Um estudo da University of Toronto Scarborough, publicado na revista científica Science Advances, acompanhou participantes durante 12 semanas para analisar como a nitidez mental influencia a produtividade.
Os participantes realizaram testes diários de rapidez e precisão de raciocínio e registaram o progresso das suas metas, a carga de trabalho, o sono e o estado emocional.
Nos dias em que apresentavam maior clareza mental, definiam mais objetivos, assumiam desafios mais exigentes e completavam mais tarefas. Já nos dias de menor nitidez cognitiva, aumentava a tendência para adiar atividades, mesmo as rotineiras.
Os investigadores calcularam que um dia acima da média em desempenho cognitivo pode equivaler a 30 a 40 minutos adicionais de trabalho produtivo. A diferença entre os melhores e os piores dias pode atingir cerca de 80 minutos.

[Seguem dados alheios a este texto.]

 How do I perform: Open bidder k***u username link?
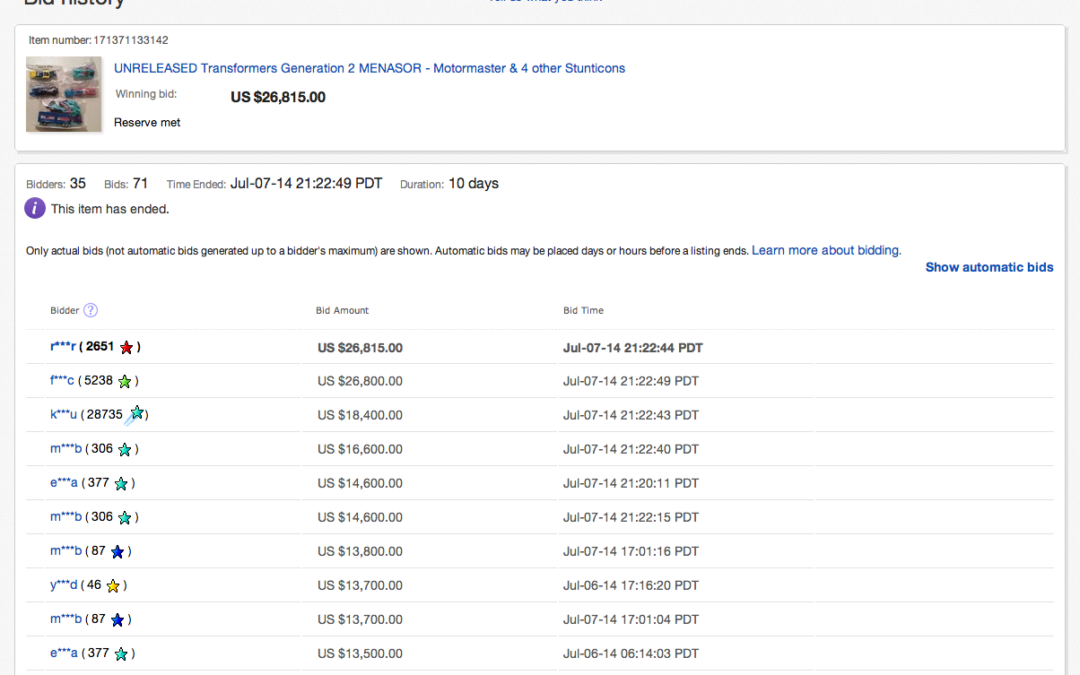[63, 415]
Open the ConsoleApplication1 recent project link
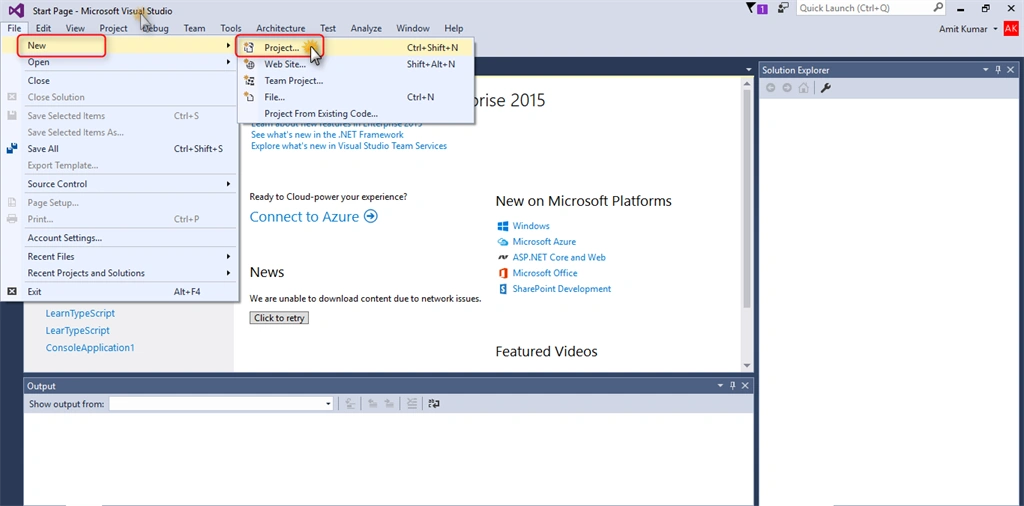This screenshot has height=506, width=1024. tap(90, 348)
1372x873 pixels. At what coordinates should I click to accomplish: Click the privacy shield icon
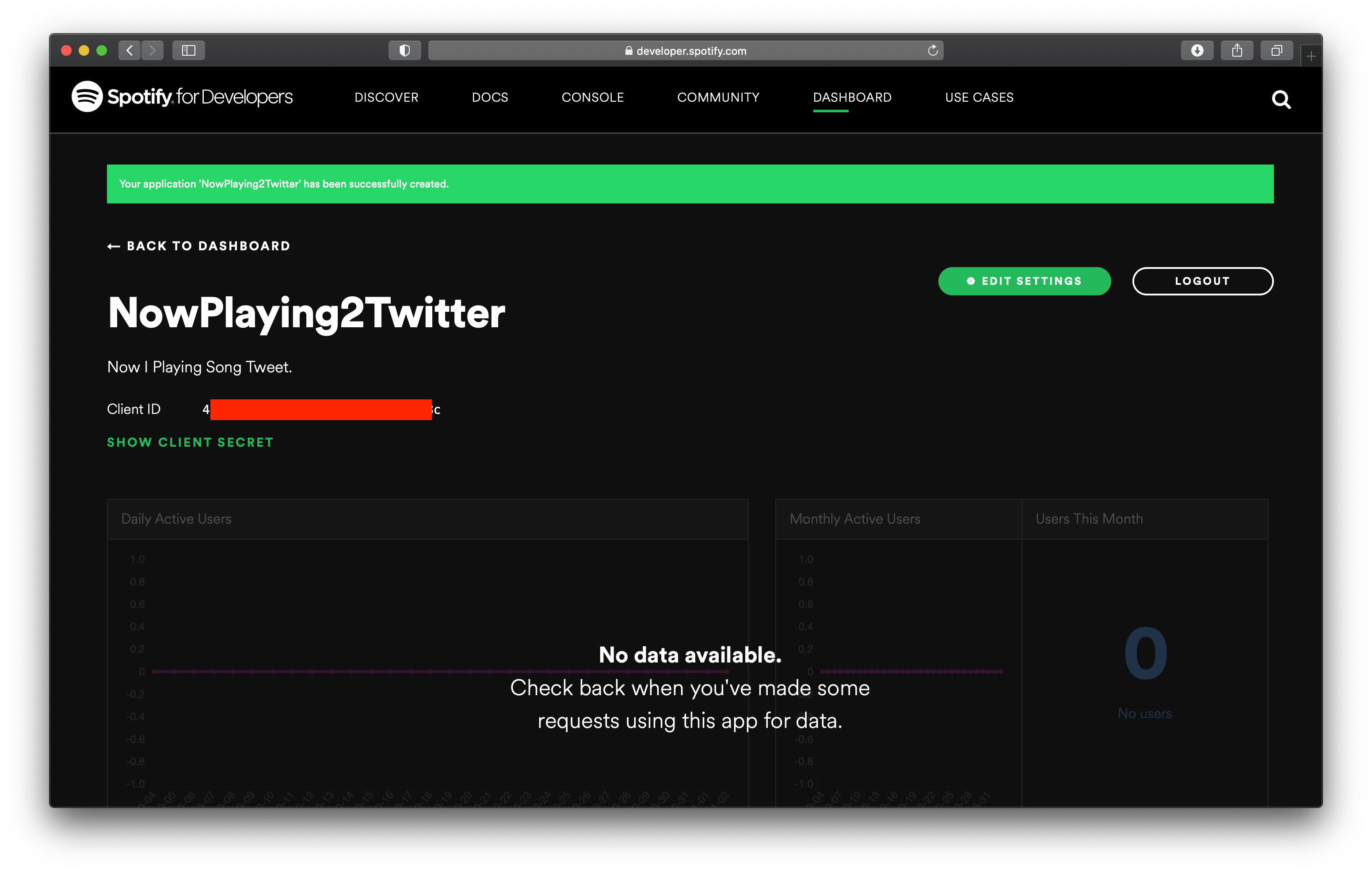click(404, 50)
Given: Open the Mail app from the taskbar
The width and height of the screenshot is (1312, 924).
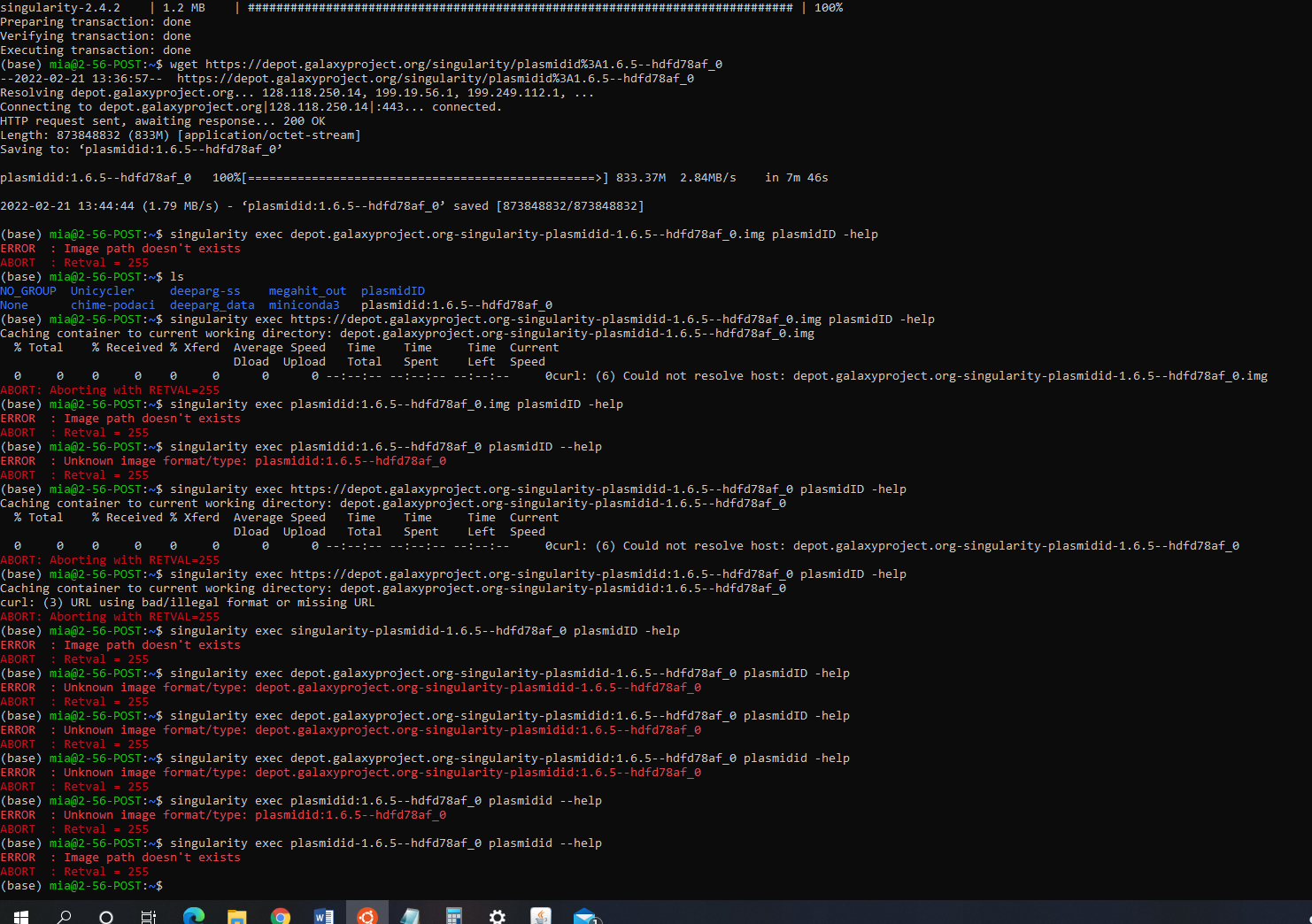Looking at the screenshot, I should pyautogui.click(x=586, y=916).
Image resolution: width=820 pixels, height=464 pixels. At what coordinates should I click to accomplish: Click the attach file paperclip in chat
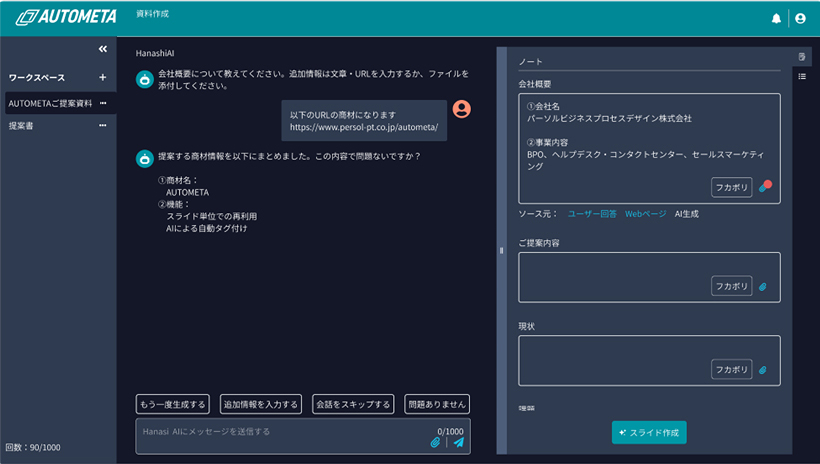[x=435, y=442]
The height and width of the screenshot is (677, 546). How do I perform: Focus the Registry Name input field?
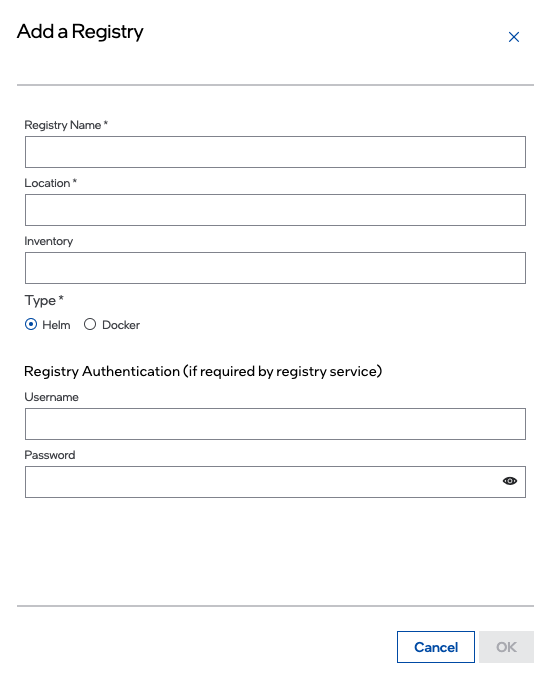click(275, 152)
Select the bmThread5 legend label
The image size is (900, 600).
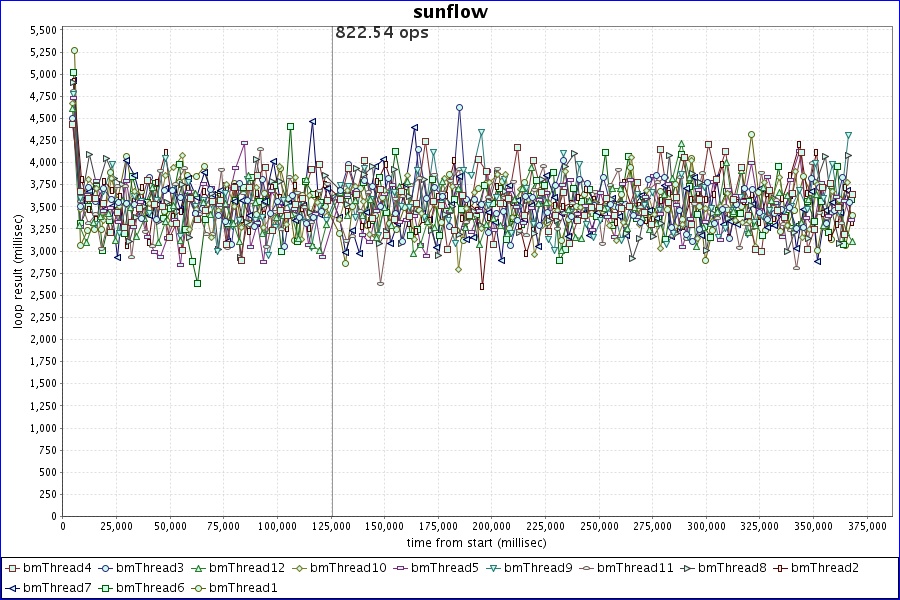pos(445,568)
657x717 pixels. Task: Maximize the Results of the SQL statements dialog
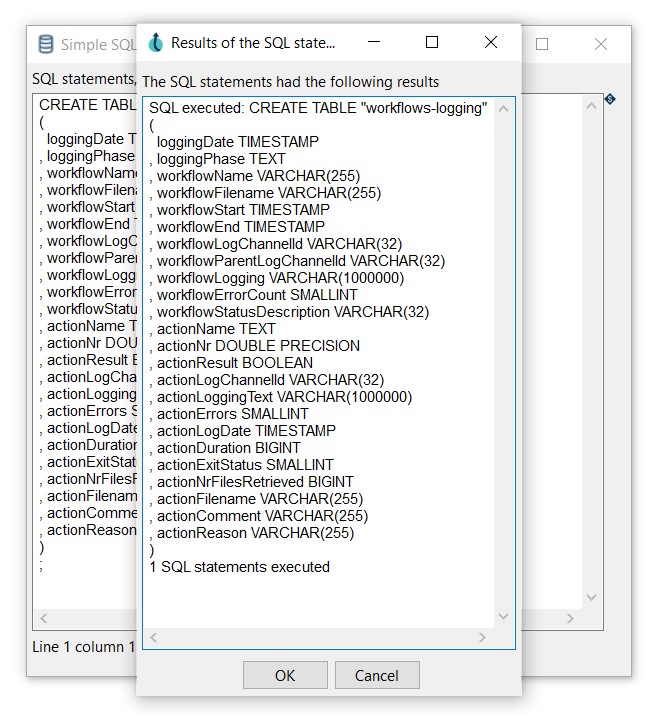[432, 43]
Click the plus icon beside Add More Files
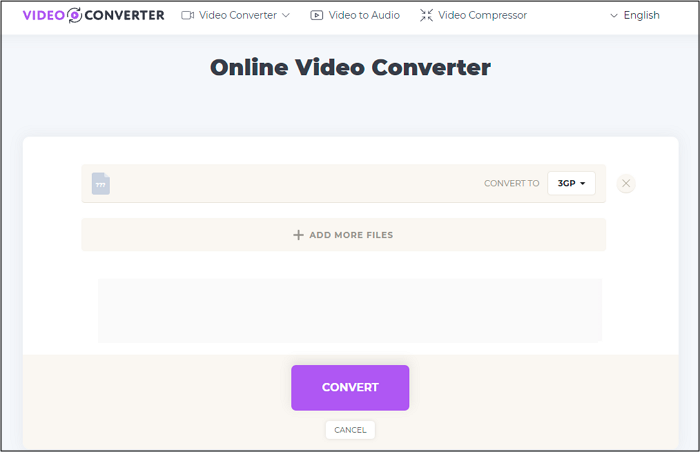Viewport: 700px width, 452px height. pos(298,235)
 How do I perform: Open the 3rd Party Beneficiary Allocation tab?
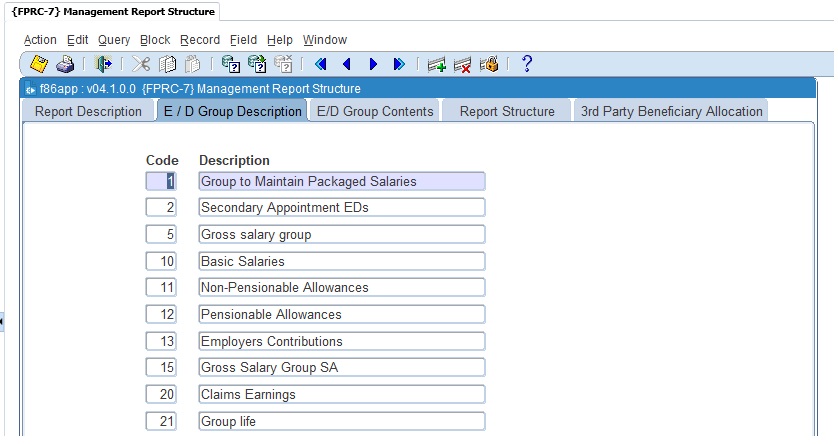(x=671, y=111)
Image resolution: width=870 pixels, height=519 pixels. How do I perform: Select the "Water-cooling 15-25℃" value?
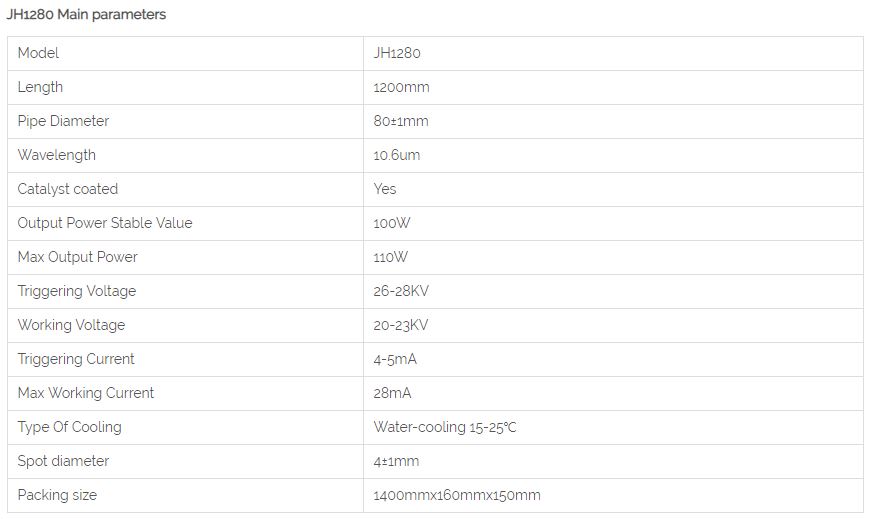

A pesquisa indica ainda que a nitidez mental depende de fatores como a qualidade do sono, o momento do dia e o nível de motivação. Períodos prolongados de sobrecarga tendem a reduzir a capacidade cognitiva, mesmo quando existem picos de rendimento em dias isolados.
Traços de personalidade, como disciplina ou autocontrolo, influenciam o desempenho médio, mas não eliminam as oscilações diárias.
A principal conclusão aponta para a importância de gerir pausas e evitar a exaustão para melhorar a produtividade e a eficácia. Alterações simples nos hábitos, como dormir melhor, organizar tarefas e equilibrar esforço com descanso, podem aumentar os dias em que a mente funciona no seu melhor.